In your example, the tee should just return an expression wrapped with Held (you can install the paclet and use the symbol directly, of course):

tee[x_] := (
  Echo[HoldForm[x]];
  PacletSymbol["Wolfram/ArgumentTools", "Wolfram`ArgumentTools`Held"] @@ Hold[x]
  )

I use Held @@ Hold[x], because Held disappears from any holding argument position (except it's HoldAllComplete), which is CompoundExpression in this case:

Hold[Held[x]] === Hold[x]
HoldComplete[Held[x]] === HoldComplete[Held[x]]

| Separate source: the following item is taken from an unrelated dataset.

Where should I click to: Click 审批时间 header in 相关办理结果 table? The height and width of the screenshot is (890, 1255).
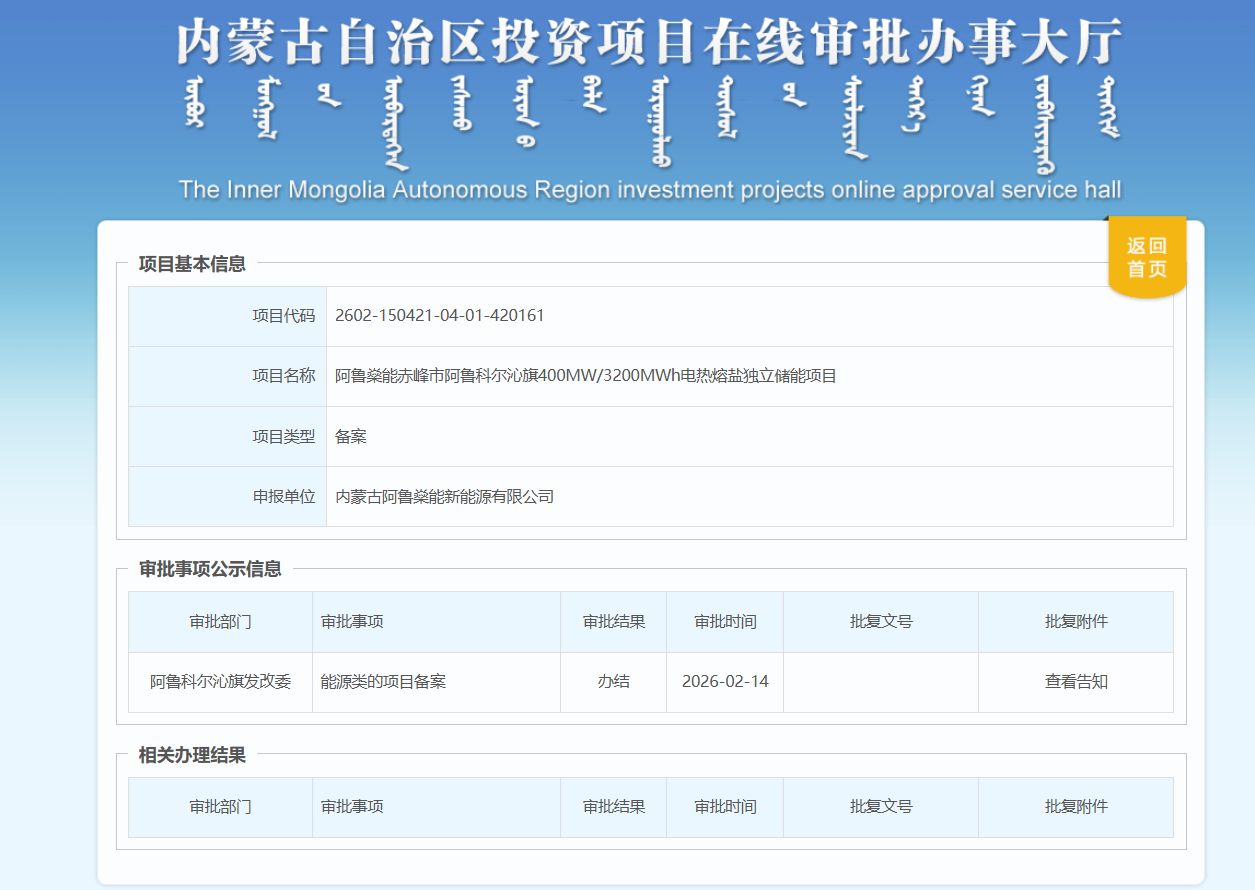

And now, your second example would work as it is:

Apply[foo] @ tee @ Unevaluated[Print@1]
(* foo[1] *)

The thing with Composition (@*), though, is that it also absorbs one Unevaluated before passing its argument to tee, so you need to wrap it twice:

Apply[foo] @* tee @ Unevaluated[Unevaluated@Print@1]
(* foo[1] *)

Held would also work as an outer wrapper here, but not the inner one, because it flattens itself into Unevaluated:

foo[Held[Held[Held@Print@1]]]
(* foo[Unevaluated[Print[1]]] *)

So Held and Unevaluated really complement each other nicely.